Stenographer Buys a Camera

It's time for a little navel gazing...

For most of my time behind a camera, I made photos that told you exactly what they were. A coastline at dusk. A mountain pass in flat morning light. A waterfall frozen in time. I was a stenographer, transcribing, nothing more. Making those images wasn't easy, and I don't dismiss them. But somewhere along the way, I started to feel like the transcript wasn't enough, or maybe it was too much. It told you everything without telling you much of anything. A well-crafted landscape image can evoke emotion, I won't deny that. For me it was usually a wish to be there. But it didn't leave much for my imagination to do.

That wasn't the only thing pushing me toward something different. Social media had done something dispiriting to landscape photography, turning it into competitive documentation. Everyone racing to the same overlook, jostling for the same composition, at the same golden hour, getting the same shot that already existed ten thousand times on Instagram. I didn't want to make that photo anymore. I wasn't sure I wanted to make any photo I could've found by searching a hashtag.

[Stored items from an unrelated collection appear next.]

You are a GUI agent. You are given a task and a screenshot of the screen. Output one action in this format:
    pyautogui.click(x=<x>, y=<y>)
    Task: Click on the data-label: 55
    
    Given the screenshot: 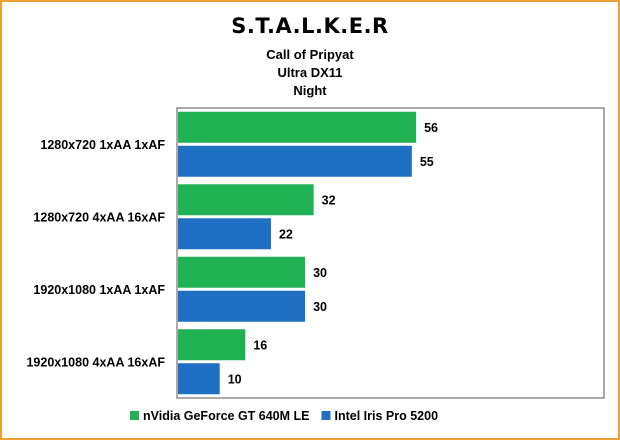 What is the action you would take?
    pyautogui.click(x=427, y=162)
    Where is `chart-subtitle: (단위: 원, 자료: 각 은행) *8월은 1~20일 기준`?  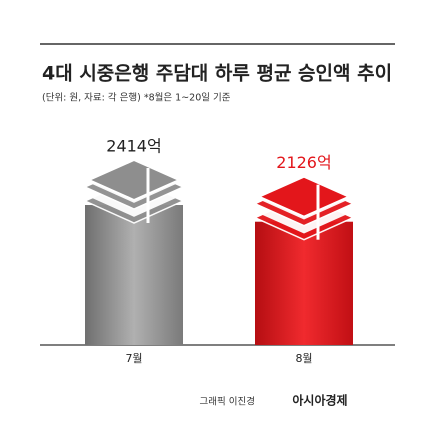 chart-subtitle: (단위: 원, 자료: 각 은행) *8월은 1~20일 기준 is located at coordinates (136, 98).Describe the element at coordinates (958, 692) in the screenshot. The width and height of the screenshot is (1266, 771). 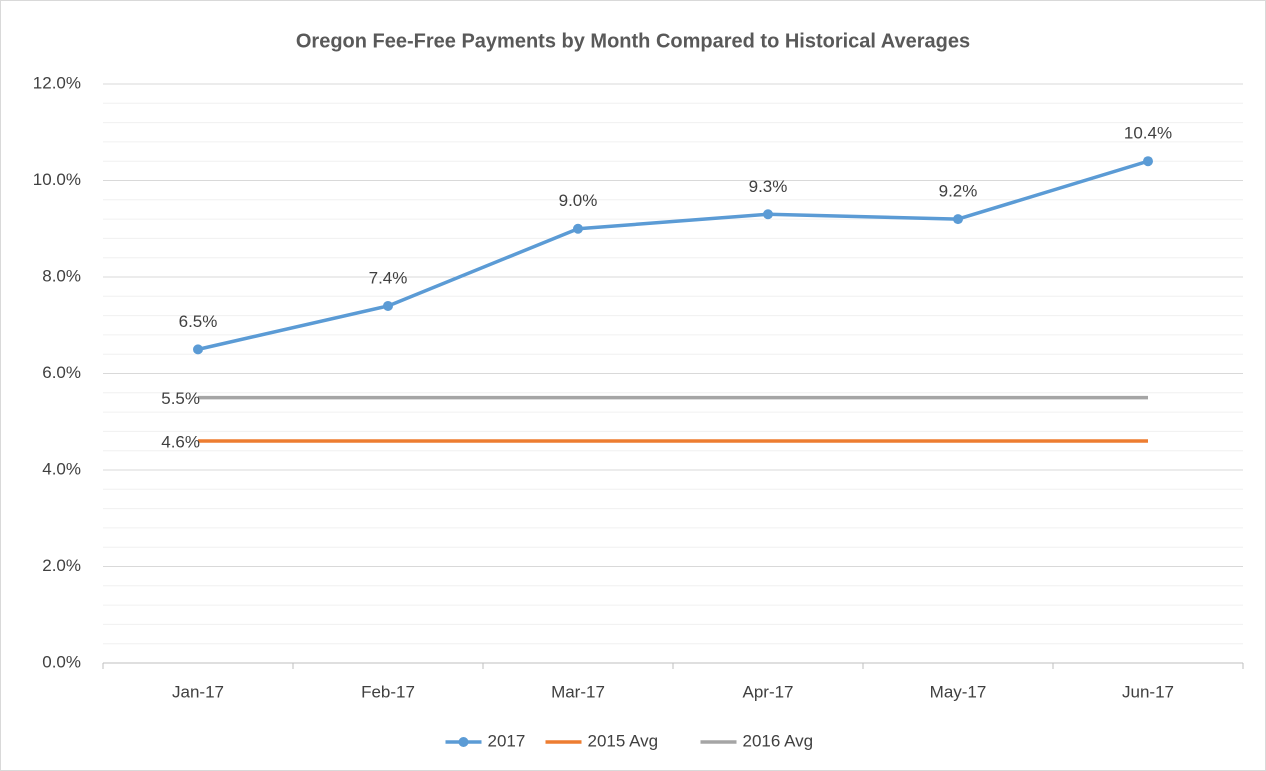
I see `x-tick-label: May-17` at that location. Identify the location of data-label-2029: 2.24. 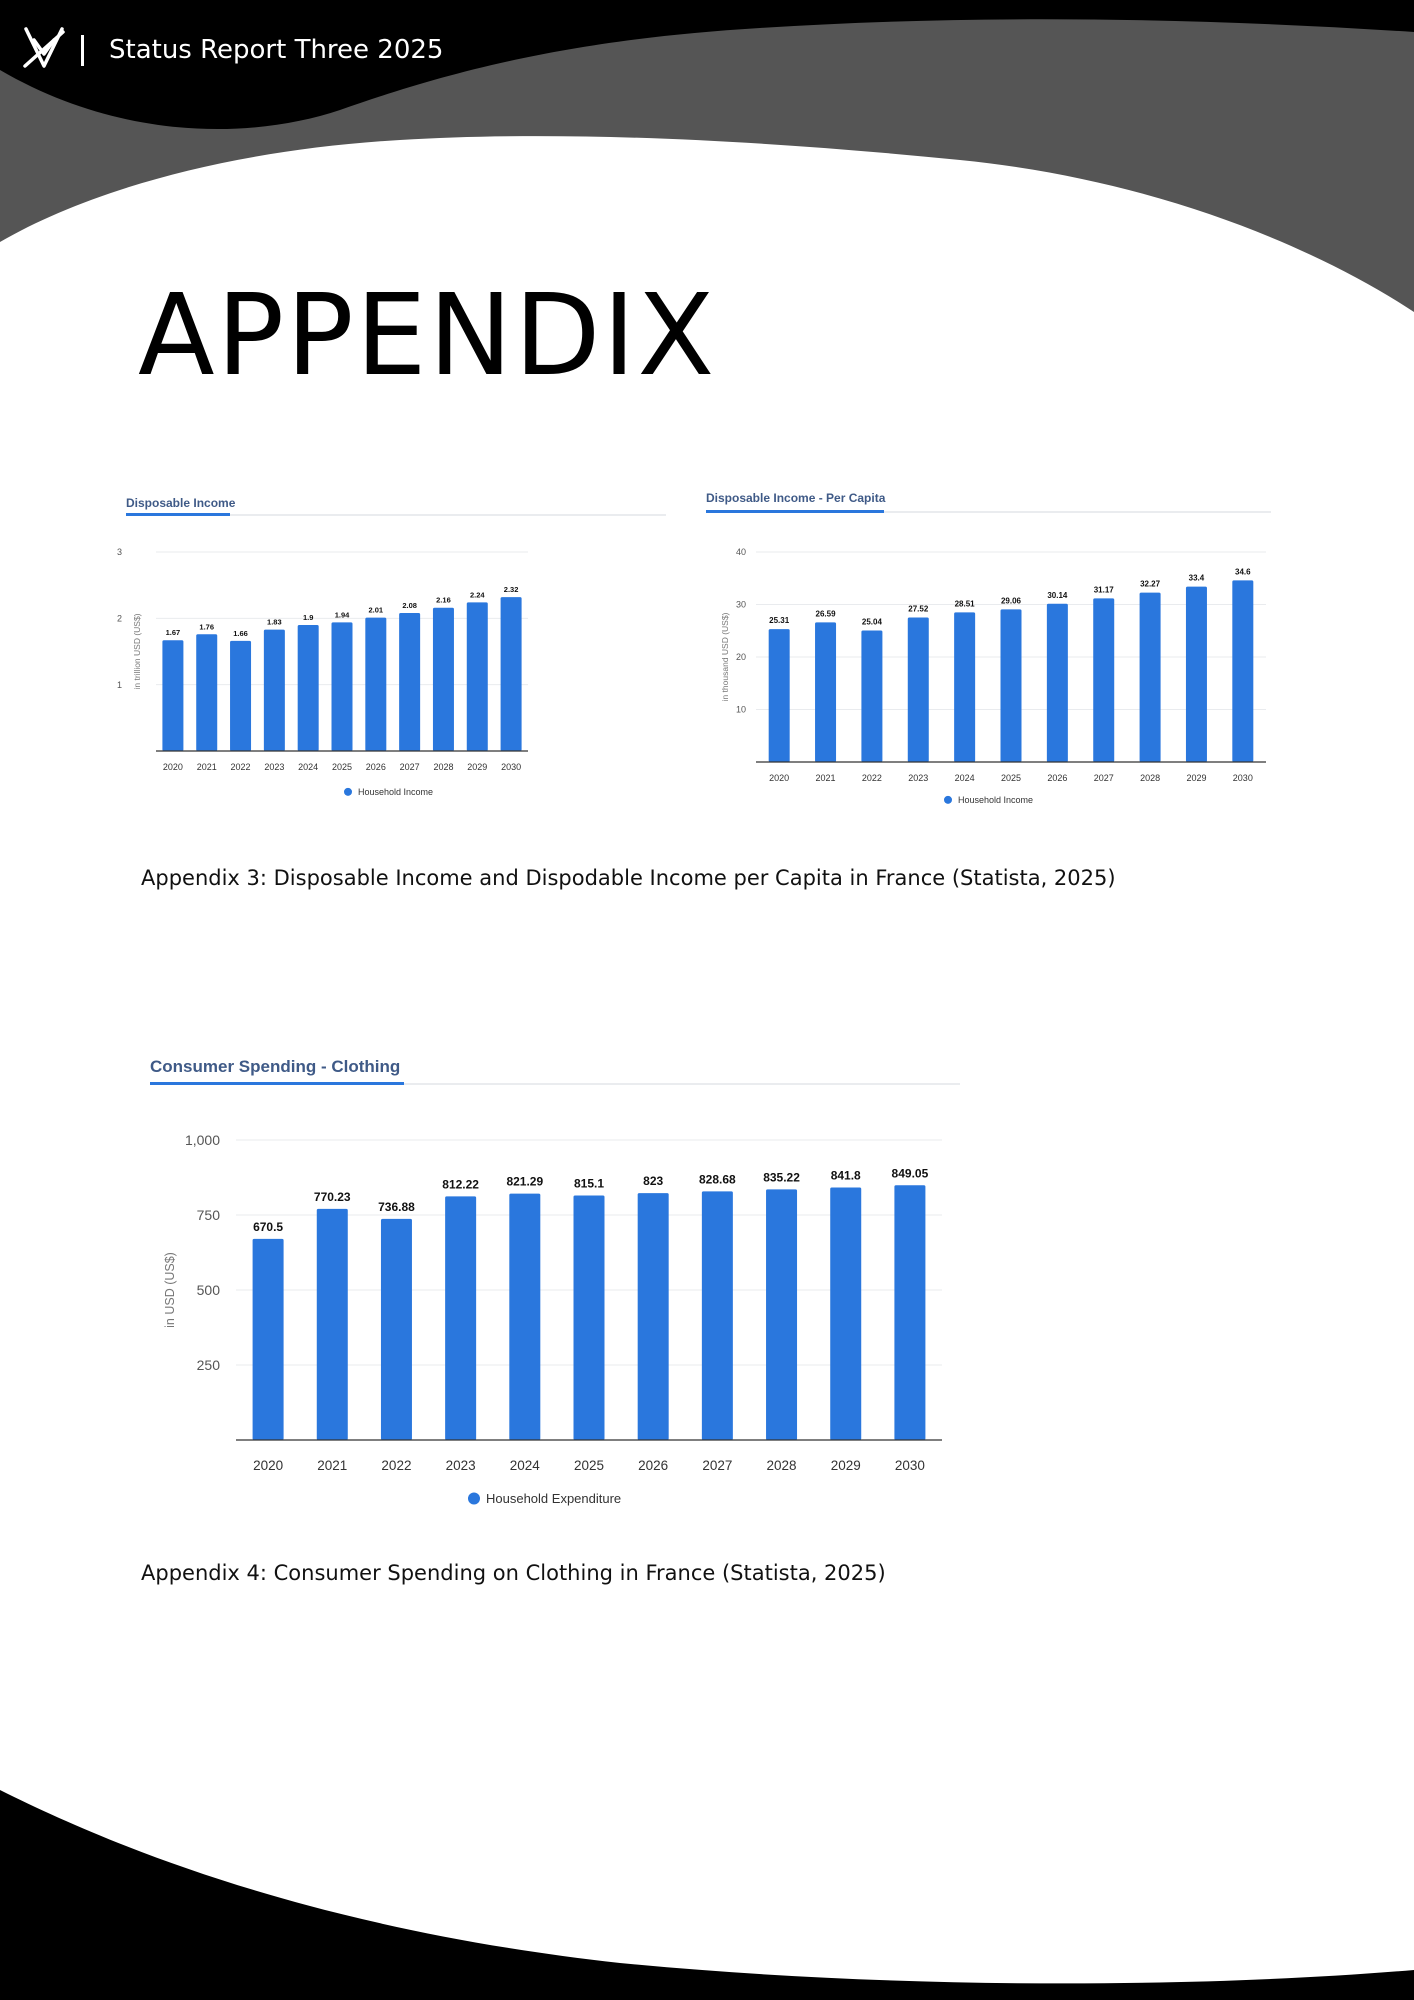
(478, 594). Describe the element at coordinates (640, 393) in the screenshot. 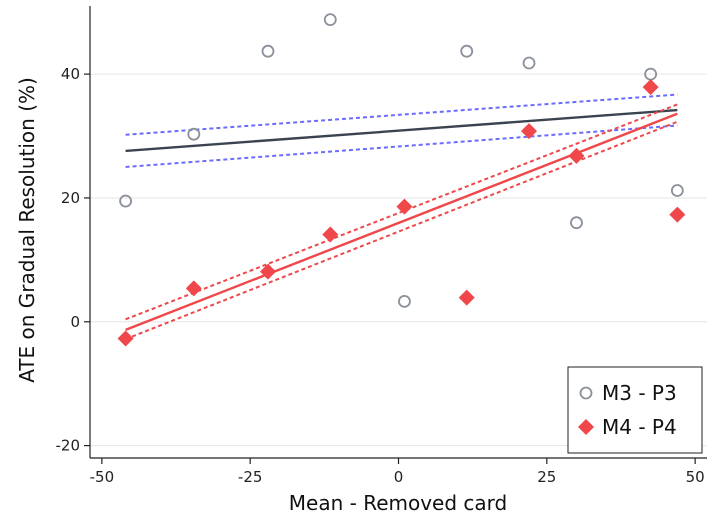

I see `legend-label-m3-p3: M3 - P3` at that location. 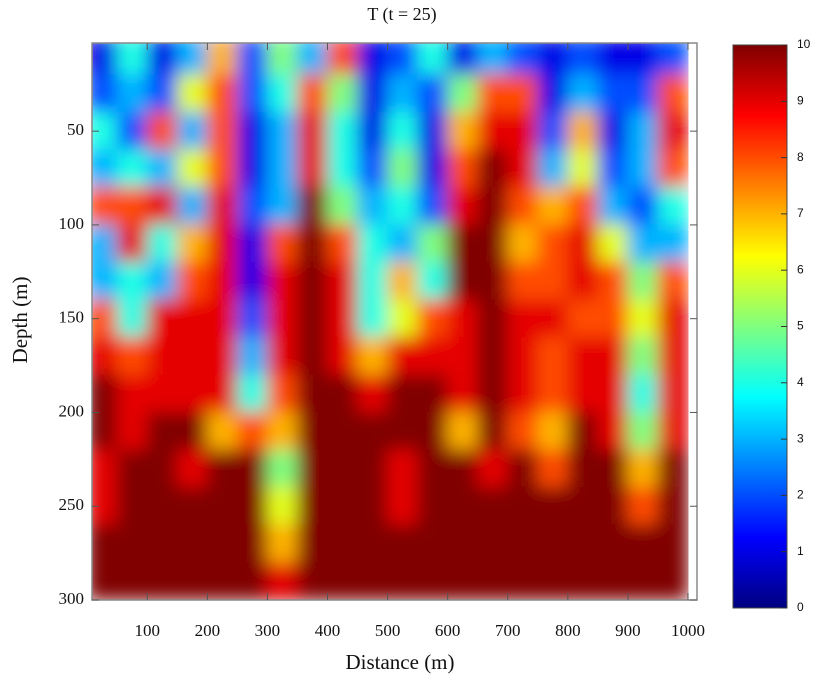 I want to click on y-tick-label: 250, so click(x=72, y=504).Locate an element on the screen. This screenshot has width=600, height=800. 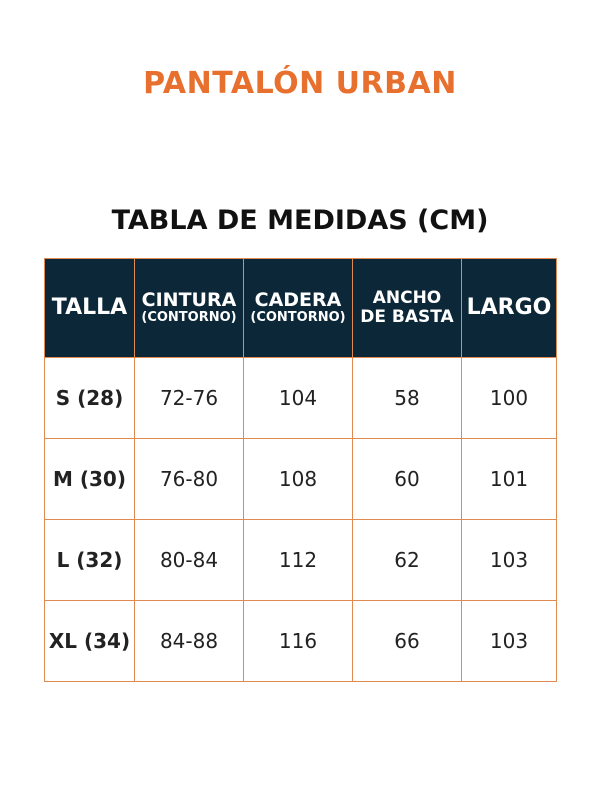
table-title: TABLA DE MEDIDAS (CM) is located at coordinates (300, 220). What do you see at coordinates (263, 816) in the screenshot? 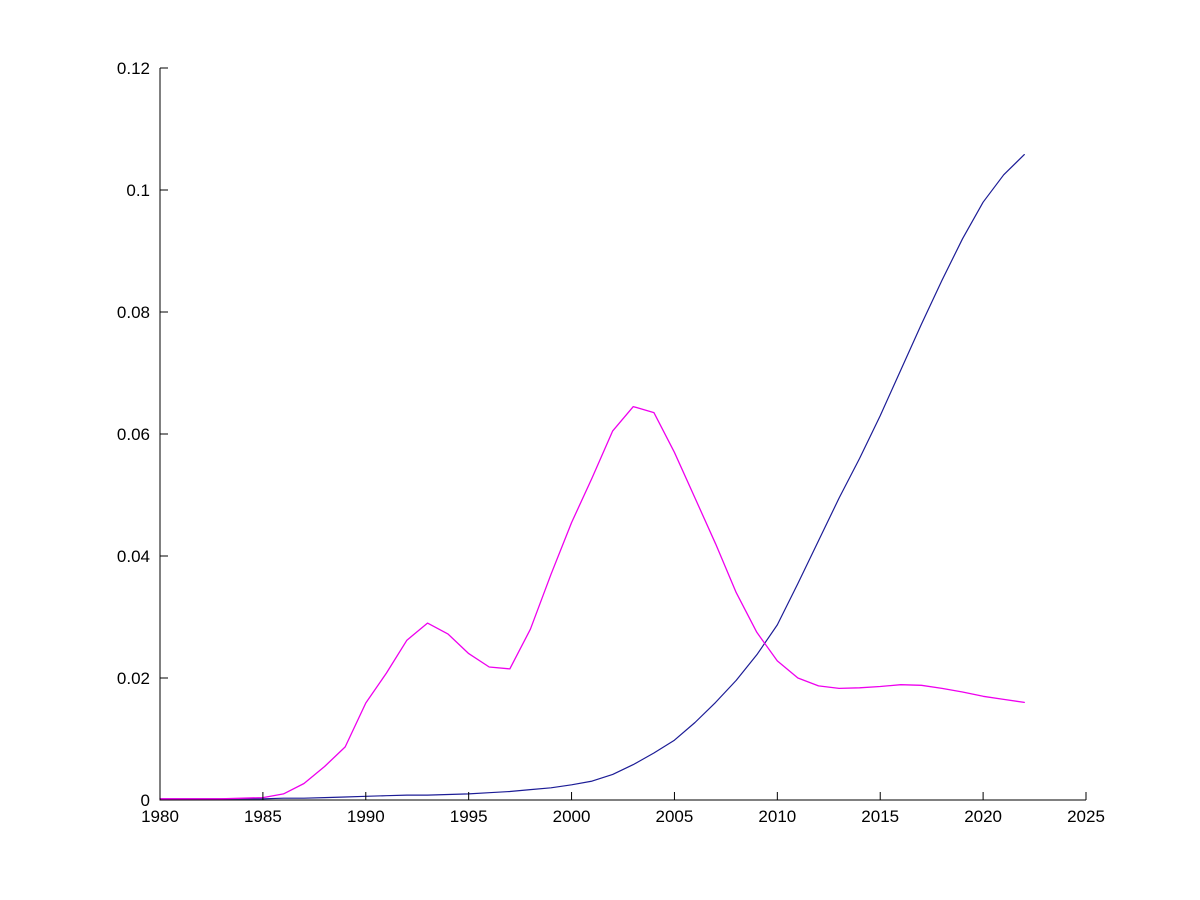
I see `x-tick-label: 1985` at bounding box center [263, 816].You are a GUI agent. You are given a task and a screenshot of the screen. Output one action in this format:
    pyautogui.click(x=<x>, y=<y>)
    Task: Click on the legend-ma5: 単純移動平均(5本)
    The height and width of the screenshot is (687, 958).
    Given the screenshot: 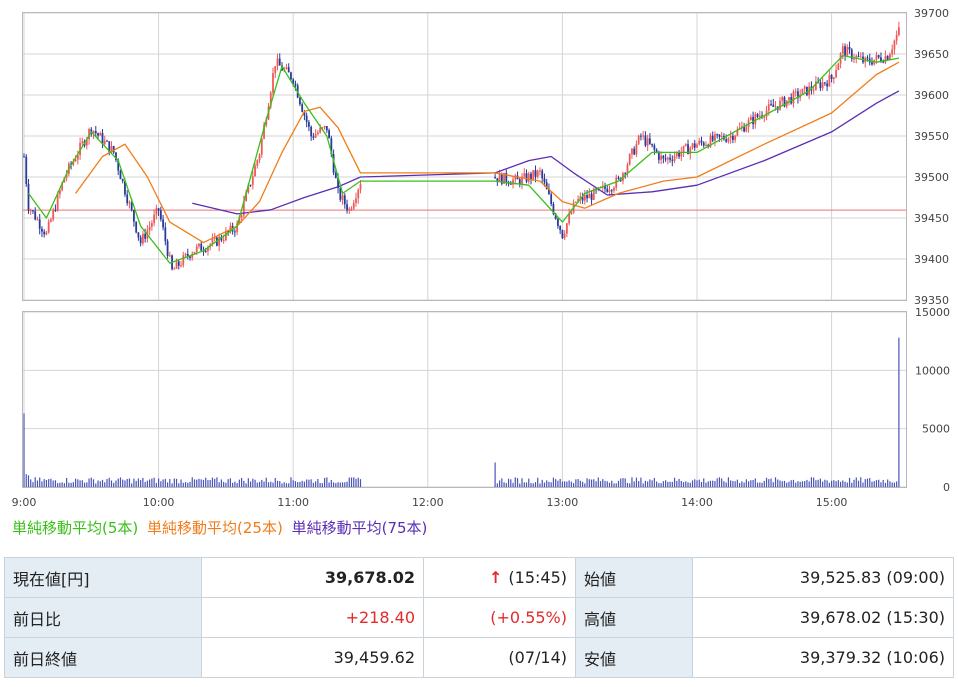 What is the action you would take?
    pyautogui.click(x=76, y=528)
    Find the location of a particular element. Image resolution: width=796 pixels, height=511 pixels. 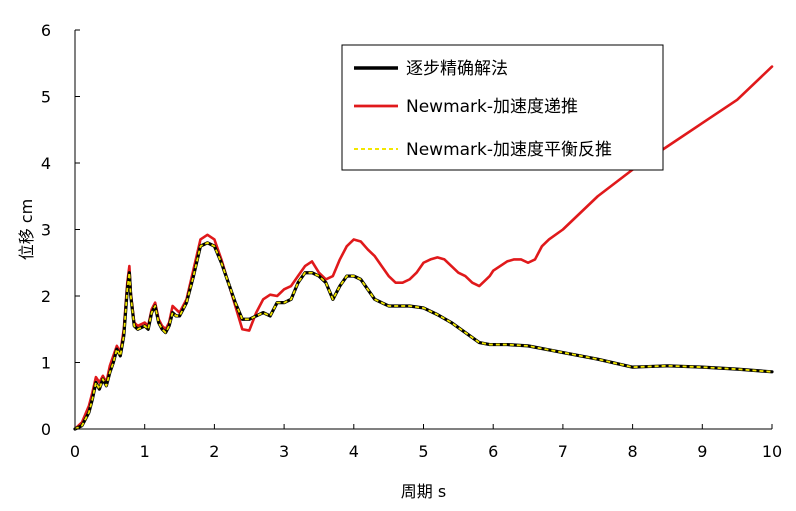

The shift wasn't a renunciation. I didn't wake up one morning disgusted with landscape photography. I just wanted something more interesting. Then the algorithm gods intervened. They started surfacing images that were less clear, less literal. Images that drew the viewer in by distorting reality and leaving something out. I began seeking out those works and the artists behind them. I started researching, learning, experimenting.

There's also been a shift in subject matter. I've moved toward urban settings. I've started seeking out people to include in the frame, where before I'd go out of my way to exclude them. The reason, I think, is that a human presence gives the viewer an opening to place themselves in the scene. You don't know who that figure is. So you decide. You become them.